L'esercito Usa studia le ultime tecnologie per i soldati del terzo millennio: dal casco che cattura tutto nel raggio di un chilometro, all'arma a puntamento fisso, fino ai sistemi che avvissano quando arriva un proiettile

Il soldato Ryan? Si salverà da solo. Gli basterà indossare lo speciale casco che il Pentagono sta mettendo a punto e che in futuro trasformerà ogni militare statunitense in uno spietato e imbattibile Terminator con la vista a 360 gradi, una macchina da guerra dotata di «un'arma infallibile» e in grado di cavarsela in condizione estreme e «capace dire se un oggetto a un chilometro di distanza è un bastone o un razzo AK-27».
In un rapporto diffuso ieri, la Darpa, il ramo ricerca del Pentagono, ha presentato infatto lo «Sscenic», e cioè il kit a ottica computerizzata: un elmetto fornito di una serie di telecamere digitali che catturano le immagini a mille metri distanza e che le ripropongono in 3-D su un oculare da indossare come una lente a contatto. «I soldati - spiegano alla Darpa - saranno il condizione di vedere letteralmente tutto cioò che si muove e che sta fermo intorno a loro e di ingrandirlo a piacimento con uno zoom, creando un'immagine stereoscopica. E potrà farlo a mani libere. La messa a fuoco difatti è automatica». L'oculare capterà immagini ad alta risoluzione ma anche «dati non specifici», come la traccia di un proiettile e il riconoscimento di un oggetto.
Terminator sarà dotato pure di una pistola infallibile, una funzione che «blocca» l'arma una volta inquadrato il bersaglio.

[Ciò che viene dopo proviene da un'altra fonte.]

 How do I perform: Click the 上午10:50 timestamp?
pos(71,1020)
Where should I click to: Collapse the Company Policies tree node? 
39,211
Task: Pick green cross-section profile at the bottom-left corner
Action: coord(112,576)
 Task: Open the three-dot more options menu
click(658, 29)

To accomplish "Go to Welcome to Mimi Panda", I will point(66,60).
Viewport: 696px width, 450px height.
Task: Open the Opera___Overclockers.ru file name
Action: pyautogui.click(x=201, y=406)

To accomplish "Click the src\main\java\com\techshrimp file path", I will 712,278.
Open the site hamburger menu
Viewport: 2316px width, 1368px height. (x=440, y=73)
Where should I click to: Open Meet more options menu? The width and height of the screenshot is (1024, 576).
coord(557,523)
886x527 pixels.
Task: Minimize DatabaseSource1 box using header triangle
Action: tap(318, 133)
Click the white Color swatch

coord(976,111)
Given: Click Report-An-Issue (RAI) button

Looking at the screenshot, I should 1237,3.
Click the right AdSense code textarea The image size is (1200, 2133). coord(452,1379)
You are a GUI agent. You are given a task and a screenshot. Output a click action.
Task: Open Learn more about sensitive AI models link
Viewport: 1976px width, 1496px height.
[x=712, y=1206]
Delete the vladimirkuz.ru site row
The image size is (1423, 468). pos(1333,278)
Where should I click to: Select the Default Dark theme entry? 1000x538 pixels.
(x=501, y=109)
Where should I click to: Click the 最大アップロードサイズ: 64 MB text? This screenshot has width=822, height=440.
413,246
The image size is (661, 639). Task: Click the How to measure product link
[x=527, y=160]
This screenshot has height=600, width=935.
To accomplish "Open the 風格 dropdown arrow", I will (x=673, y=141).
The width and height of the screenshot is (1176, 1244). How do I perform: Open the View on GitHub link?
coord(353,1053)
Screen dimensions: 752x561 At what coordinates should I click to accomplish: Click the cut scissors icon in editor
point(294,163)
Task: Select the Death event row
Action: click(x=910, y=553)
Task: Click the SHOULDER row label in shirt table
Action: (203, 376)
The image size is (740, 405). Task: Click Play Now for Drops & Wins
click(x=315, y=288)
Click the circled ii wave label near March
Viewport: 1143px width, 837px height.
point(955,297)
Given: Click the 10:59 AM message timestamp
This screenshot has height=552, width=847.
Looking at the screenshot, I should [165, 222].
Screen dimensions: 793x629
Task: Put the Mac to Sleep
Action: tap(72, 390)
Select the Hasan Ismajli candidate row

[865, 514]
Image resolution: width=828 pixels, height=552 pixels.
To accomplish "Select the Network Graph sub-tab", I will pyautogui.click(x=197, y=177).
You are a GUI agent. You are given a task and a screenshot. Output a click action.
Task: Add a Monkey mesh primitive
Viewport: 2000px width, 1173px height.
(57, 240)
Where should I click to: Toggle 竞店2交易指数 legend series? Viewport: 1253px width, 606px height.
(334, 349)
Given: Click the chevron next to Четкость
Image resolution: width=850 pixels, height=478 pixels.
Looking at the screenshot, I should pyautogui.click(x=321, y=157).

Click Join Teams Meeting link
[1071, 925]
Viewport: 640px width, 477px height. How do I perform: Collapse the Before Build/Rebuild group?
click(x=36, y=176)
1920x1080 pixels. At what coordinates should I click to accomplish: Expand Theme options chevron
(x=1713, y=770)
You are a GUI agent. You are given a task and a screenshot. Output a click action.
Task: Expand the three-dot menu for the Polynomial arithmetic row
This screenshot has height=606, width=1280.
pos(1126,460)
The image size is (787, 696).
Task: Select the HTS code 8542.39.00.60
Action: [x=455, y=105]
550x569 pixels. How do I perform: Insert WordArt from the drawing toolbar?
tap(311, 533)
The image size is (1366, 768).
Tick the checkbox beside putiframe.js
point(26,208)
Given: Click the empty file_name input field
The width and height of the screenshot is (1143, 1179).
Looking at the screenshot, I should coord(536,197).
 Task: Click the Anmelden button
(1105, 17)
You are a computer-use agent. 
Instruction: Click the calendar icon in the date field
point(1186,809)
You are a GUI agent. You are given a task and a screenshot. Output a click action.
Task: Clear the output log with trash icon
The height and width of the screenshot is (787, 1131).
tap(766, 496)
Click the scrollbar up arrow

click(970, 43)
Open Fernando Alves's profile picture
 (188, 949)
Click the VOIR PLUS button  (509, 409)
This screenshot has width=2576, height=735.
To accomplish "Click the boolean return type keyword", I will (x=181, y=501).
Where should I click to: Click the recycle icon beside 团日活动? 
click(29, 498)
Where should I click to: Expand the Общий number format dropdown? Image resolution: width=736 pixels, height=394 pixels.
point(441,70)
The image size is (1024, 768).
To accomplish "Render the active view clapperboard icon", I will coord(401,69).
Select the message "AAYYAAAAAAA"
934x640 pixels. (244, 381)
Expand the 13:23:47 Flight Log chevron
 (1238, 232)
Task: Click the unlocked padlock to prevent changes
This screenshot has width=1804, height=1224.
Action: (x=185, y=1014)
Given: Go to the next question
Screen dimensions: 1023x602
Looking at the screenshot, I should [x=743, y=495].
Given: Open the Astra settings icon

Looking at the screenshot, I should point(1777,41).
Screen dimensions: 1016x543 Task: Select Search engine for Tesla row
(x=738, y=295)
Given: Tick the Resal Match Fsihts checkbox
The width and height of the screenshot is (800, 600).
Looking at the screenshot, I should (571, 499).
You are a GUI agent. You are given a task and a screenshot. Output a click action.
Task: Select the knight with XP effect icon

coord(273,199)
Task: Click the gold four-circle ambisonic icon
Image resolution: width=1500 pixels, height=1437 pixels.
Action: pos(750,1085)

Ogni colpo, assicura il Pentagono, avrà la certezza quasi totale di andare a segno. La mira sarà infatti assicurata dalla sequenza trasmessa del casco del singolo soldato inteconnesse con quelle dei suoi compagni. Il sistema Sscenic prevede inoltre «una capacità di rete di rilevamento ottico», che fonde le immagini tratte dagli elemetti dei militari e quelle inviate dai droni, i veicoli senza pilota.
Ma come si può combattere portandosi un computer sopra la testa? Nessun problema, il kit dovrebbe pesare meno di 700 grammi e «durare» 24 ore. Volendo, si può portare in battaglia una batteria da un chilo e mezzo. In tutto, tra casco, telecamera e pistola, i gadget da indossare peserebbero circa otto chili. Niente per un Terminator.
Ma c'è di più. L'esercito sta chiedendo tre società diverse - Raytheon, Rockwell Collins e General Dynamics - di costruire una piattaforma portabile di mappe digitali, computer e radio, per dotare i soldati in zona di guerra di mappe da consultare con, è proprio il caso di dirlo, un colpo d'occhio. E non basta, presto arriveranno pure gli smartphone.